# Consignes de travail:
[A] Reproduisez fidèlement le passage du texte à lire qui commence par "Si la Cour reconnait" et se poursuit jusqu'à "de la poursuite.".
[B] Dans les deux premiers paragraphes du texte à lire, relevez tous les verbes conjugués dont le sujet est « la Cour » ou le pronom « elle » qui la reprend.
[C] Condensez sous forme de liste le paragraphe du texte à lire qui débute par « Si la Cour reconnait », en conservant ses faits essentiels.

# Texte à lire:
-=-=-
La Cour d’appel procède à un examen détaillé du rapport d’analyse en fraude documentaire concluant à ce que les documents d’état civil produits par l’intéressé présenteraient les caractéristiques de documents contrefaits. La Cour retient que les considérations de l’analyse n’offrent pas de garanties certaines de fiabilité.

Si la Cour reconnait que le prévenu a fait usage de plusieurs identités, elle considère qu’il ne peut être établi avec certitude que l’identité invoquée devant la cour ne soit pas en correspondance avec la réalité. Enfin, la délivrance d’un passeport par les autorités congolaises conforte la véracité de cette identité.

Ainsi, la Cour infirme le jugement entrepris et renvoi le prévenu des fins de la poursuite.

Extraits :

« […]

S’agissant ainsi de l’attestation de naissance, il lui est fait grief de comporter une incohérence de date au motif qu’elle est datée du 27 mai 2014, alors que le jugement supplétif a été prononcé le "9" (sic) janvier 2015.
-=-=-
# Matériel fourni:
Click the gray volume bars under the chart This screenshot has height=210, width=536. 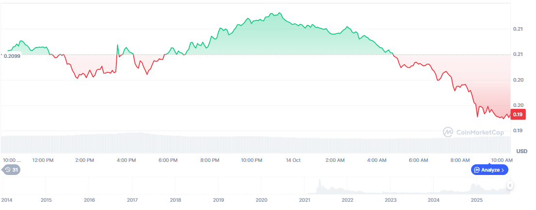pos(242,144)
-=-=-
# Corrigé:
[A]
Si la Cour reconnait que le prévenu a fait usage de plusieurs identités, elle considère qu’il ne peut être établi avec certitude que l’identité invoquée devant la cour ne soit pas en correspondance avec la réalité. Enfin, la délivrance d’un passeport par les autorités congolaises conforte la véracité de cette identité.

Ainsi, la Cour infirme le jugement entrepris et renvoi le prévenu des fins de la poursuite.

[B] procède, retient, reconnait, considère

[C]
- La Cour admet que le prévenu a utilisé plusieurs identités.
- Elle estime cependant qu'on ne peut établir avec certitude que l'identité invoquée devant elle ne correspond pas à la réalité.
- La délivrance d'un passeport par les autorités congolaises renforce la véracité de cette identité.